On overwhelming evidence to that effect the learned trial Judge found as a fact that the land in question belonged to the first respondent and the premises to the second respondents, and he further found that “the smallest enquiry”, which was not made, must have satisfied the first appellant that the properly seized and sold was not that of the judgment-debtor.
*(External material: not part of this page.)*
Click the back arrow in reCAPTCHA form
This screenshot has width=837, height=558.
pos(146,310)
The trial Judge also found as a fact that the second appellant knew that the premises seized and sold were the property of the second respondents “and not that of the judgment-debtor”; and he accordingly gave judgment for the respondents, granting the declarations asked for, and awarded the second respondents the sum of £60 damages for trespass against the first appellant and £30 and £10 damages against the second and third appellants, respectively.
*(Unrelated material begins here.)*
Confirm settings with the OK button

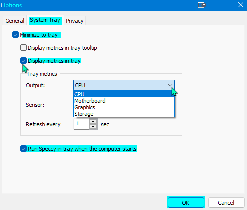tap(186, 203)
On behalf of the appellants it was argued, inter alia, that the respondents were estopped from bringing their action because, firstly, they had been unsuccessful in six interpleader summonses against the first appellant, and, secondly, the Society had acknowledged the first appellant as their landlord by paying rent for the premises to him.
The first argument was also addressed to the learned trial Judge and apart from the reasons given by him for rejecting it, with which I agree, the appellants omitted to put in evidence the full record of any of the interpleader proceedings, thereby failing to lay any proper foundation for the submission.
It is the fact that in order to prevent themselves from being ejected from their own premises, and in ignorance of their rights, the second respondents paid rent for the premises to the first appellant for a period of some months, but I know of no equitable doctrine which operates to deprive a person of his property in circumstances such as these.
Appellants’ counsel also submitted that the trial Judge erred in apportioning between joint wrong-doers the damages which he found the second respondents had sustained, and he cited, in support of this contention, London Association for Protection of Trade v. Greenlands Ltd. (1) and Chapman v. Ellesmere (2). In both those cases it was held that in assessing damages against joint tortfeasors one set of damages must be fixed, and that they must be assessed according to the aggregate amount of the injury resulting from the common act, but in the case before us the appellants were guilty of separate and distinct acts of trespass, not one joint act of trespass. That being so I am of the opinion that the trial Judge was right in awarding damages, as he did, in respect of each separate act of trespass.
For the foregoing reasons I would dismiss this appeal with costs fixed at £19 15s. 0d.
Coussey, J.A. I concur. Windsor-Aubrey, J. I concur.